In spring 2025, we opened the shop!
All hell broke loose. Suddenly I didn’t have to be a bookstore anymore, but…I had forgotten how to be a person. I met 1500 new people in three months and the freeze started cracking off me, like icebergs calving off a glacier.
It hurt like hell.
I called Daniel and I said “this relationship is over; it’s been over for a while, and I’m calling it.” I knew all the thawing and melting was going to change me. I didn’t know what direction I would melt in but it wasn’t going to be Florida. I got on the dating apps to find people to go places and do things with, to practice being a human, and I officially apologize for the extreme weirdness of my behavior on those early dates.
I was absolutely incoherent. I had not been a person for seven years. I had been a bookstore.
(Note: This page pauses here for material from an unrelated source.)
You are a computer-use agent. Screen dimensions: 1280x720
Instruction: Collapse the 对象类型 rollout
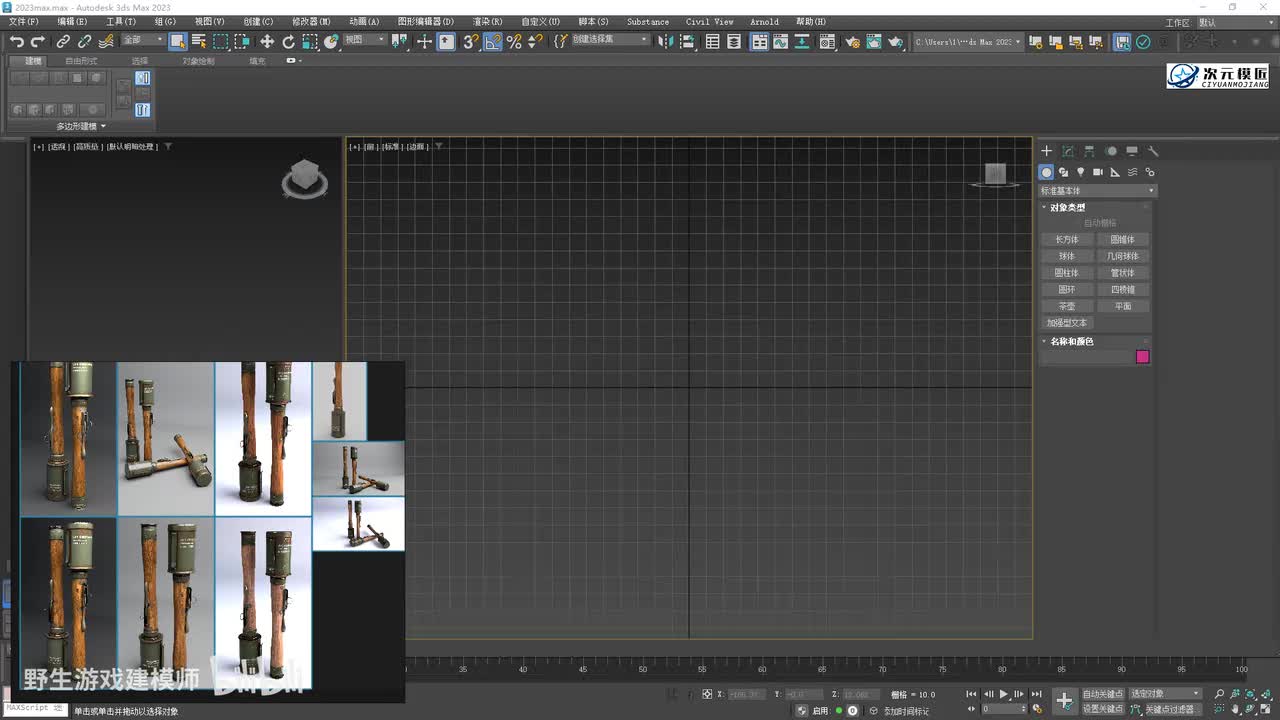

I was awkward and nervous and it didn’t help that I gave four interviews in four weeks while getting started on the dating apps; Cleveland Magazine dropped the store address and hours into the feed of every book nerd in Cleveland at once, which was great from a publicity standpoint, but it’s the opposite of protecting my identity while meeting up with strangers from the Internet.
I started eating things other than chicken tenders. I went to restaurants and bars. I had to talk to waitresses. I had to figure out how to talk/care about things other than the bookstore. (This has not actually happened.)
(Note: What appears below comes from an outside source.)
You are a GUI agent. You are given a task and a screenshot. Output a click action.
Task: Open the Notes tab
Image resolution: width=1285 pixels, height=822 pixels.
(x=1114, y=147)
A couple of the people I went out with suggested that it might be nice if I were willing to be emotionally vulnerable as well. I rejected this suggestion out of hand.
I have been coming around. Slowly.
Being emotionally vulnerable is very painful. Bookstores do not have feelings. They might have a mission statement or a social media presence but they do not have feelings. Having feelings is extremely inconvenient.
To add insult to injury, a couple of the people I went out with then suggested that it might be enjoyable to hold hands, or do other related private activities. I realized I hadn’t touched another human in…other than that annual trip to Florida it had been years. I freaked out. I wanted to bail on the whole project.
I called my librarian friend, who we’ll call Tyra Banks, and she said, “For God’s sake, Quinn. We’re rooting for you. We’re all rooting for you. You want to be a human and not a bookstore. If it’s too scary then you don’t have to, but you have been like one of those bog bodies preserved in the peat; like that prehistoric hiker encased in a glacier. It’s been seven years since you’ve been a human and you’re trying so hard to be human again; just DO IT and stop being afraid.”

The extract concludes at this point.